Dans une émission radiophonique de France Culture en mars 2016, l’anthropologue Michel Agier rappelle que le camp de Calais a été détruit trois fois (en 2002, 2009 et 2016) depuis la création du camp de Sangatte en 1999. Il commente cette politique en la liant à ses ouvrages Gérer les indésirables (2008, Flammarion) et Un monde de camps (2014, La découverte). Selon le chercheur, la notion d’encampement est clé pour comprendre les actions politiques à Calais, qui correspondent à « des politiques qui consistent à mettre des gens dans les camps faute d’avoir une réflexion politique sur le sens de leur mobilité ». Il s’oppose à la destruction de ces lieux qui se dynamisent, développent une vie culturelle avec la création de restaurants, de théâtres, d’écoles, en rappelant qu’on « ne supprime pas le problème en supprimant les camps » et qu’il « faut justement aider à les transformer ».

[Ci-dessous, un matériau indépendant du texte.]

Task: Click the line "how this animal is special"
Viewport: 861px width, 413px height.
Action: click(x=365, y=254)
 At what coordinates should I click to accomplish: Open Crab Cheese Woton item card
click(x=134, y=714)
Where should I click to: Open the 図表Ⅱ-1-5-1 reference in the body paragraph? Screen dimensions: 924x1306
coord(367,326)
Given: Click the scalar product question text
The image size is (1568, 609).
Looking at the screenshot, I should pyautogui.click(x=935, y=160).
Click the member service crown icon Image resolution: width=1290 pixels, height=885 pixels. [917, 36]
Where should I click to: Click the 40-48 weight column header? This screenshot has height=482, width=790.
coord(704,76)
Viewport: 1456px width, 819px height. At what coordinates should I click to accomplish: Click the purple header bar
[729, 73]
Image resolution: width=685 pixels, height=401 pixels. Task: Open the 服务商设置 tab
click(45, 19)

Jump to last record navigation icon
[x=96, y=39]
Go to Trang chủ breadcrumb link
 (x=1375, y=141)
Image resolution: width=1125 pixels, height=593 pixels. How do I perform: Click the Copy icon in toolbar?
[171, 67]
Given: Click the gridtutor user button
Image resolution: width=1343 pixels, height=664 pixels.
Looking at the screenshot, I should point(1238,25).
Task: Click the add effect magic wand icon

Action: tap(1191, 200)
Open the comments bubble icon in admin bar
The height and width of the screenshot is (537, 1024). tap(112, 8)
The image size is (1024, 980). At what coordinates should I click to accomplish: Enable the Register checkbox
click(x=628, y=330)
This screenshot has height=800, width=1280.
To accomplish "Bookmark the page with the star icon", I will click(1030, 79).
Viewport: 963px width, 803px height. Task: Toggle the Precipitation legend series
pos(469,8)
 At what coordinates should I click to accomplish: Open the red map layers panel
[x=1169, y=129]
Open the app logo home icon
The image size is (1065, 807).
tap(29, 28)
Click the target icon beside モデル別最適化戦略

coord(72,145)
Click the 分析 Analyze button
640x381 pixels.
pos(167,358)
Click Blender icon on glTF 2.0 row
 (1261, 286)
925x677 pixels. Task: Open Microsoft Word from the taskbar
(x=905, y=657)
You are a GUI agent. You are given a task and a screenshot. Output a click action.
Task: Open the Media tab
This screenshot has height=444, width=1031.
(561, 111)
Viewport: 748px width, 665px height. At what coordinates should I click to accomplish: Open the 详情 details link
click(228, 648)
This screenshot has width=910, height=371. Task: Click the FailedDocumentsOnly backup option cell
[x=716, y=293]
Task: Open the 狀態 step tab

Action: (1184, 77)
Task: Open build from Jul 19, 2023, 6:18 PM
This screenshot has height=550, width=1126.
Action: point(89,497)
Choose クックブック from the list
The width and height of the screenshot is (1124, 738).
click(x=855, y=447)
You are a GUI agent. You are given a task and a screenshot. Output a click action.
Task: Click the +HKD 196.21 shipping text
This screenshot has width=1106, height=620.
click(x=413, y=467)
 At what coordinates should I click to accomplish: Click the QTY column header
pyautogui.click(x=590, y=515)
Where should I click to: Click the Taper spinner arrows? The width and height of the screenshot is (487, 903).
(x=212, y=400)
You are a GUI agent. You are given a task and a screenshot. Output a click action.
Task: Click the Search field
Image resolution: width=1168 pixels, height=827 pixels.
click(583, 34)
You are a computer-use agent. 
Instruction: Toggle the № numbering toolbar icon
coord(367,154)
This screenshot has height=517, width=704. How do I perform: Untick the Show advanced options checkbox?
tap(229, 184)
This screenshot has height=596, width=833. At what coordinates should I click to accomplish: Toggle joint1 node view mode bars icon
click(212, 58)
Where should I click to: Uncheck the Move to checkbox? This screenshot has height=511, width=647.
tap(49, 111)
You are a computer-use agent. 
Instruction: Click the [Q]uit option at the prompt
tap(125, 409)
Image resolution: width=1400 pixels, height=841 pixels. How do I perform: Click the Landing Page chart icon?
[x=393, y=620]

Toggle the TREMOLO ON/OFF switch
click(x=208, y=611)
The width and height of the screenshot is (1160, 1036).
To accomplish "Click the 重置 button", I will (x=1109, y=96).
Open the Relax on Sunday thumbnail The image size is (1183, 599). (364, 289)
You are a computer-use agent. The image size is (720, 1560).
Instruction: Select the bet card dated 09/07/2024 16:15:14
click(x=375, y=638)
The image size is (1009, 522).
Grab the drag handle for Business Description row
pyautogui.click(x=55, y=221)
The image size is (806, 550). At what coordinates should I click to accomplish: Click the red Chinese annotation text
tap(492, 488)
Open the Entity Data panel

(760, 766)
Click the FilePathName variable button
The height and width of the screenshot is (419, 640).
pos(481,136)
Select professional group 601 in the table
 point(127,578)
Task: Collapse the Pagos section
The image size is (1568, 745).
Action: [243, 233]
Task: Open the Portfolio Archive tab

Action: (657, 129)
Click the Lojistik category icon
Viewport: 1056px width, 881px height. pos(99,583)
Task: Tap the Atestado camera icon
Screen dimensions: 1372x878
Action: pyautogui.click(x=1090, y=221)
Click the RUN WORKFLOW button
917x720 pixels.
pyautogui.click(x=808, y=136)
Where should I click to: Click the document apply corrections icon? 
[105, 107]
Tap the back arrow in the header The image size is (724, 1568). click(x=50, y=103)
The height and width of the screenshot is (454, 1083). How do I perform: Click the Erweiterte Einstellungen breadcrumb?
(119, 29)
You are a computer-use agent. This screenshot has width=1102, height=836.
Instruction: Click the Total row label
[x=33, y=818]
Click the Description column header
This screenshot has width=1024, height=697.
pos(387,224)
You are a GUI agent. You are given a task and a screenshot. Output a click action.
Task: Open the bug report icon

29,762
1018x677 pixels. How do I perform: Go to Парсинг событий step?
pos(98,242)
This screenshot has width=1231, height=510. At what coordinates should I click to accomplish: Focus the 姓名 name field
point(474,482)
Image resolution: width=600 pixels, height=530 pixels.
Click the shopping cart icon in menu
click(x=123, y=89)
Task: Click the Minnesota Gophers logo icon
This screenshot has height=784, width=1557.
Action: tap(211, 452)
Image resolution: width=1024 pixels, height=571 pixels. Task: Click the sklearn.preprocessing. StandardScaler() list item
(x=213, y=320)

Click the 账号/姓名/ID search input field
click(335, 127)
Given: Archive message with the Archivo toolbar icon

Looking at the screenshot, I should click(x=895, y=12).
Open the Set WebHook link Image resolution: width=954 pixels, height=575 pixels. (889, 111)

On voit donc que, malgré des tensions, les associations, les intellectuels et les chercheurs impliqués dans la controverse trouvent un terrain d’entente sur la nécessité de développer les actions concrètes et locales à Calais. L’opposition se fait essentiellement avec les acteurs institutionnels, que sont l’Etat et les collectivités territoriale, dans leur manière de proposer une réponse à la crise. Les tentatives de l’Etat pour résoudre la crise sont largement récriées par de nombreux acteurs (ici, représentés par notre analyse des points de vue notamment de Michel Agier, Laurent Gaudé et des actions de certaines associations).

La situation à Calais est représentative, à une plus large échelle, d’une opposition continuelle à propos des solutions à apporter pour les migrants bloqués aux frontières et « encampés » dans un espace sans visibilité.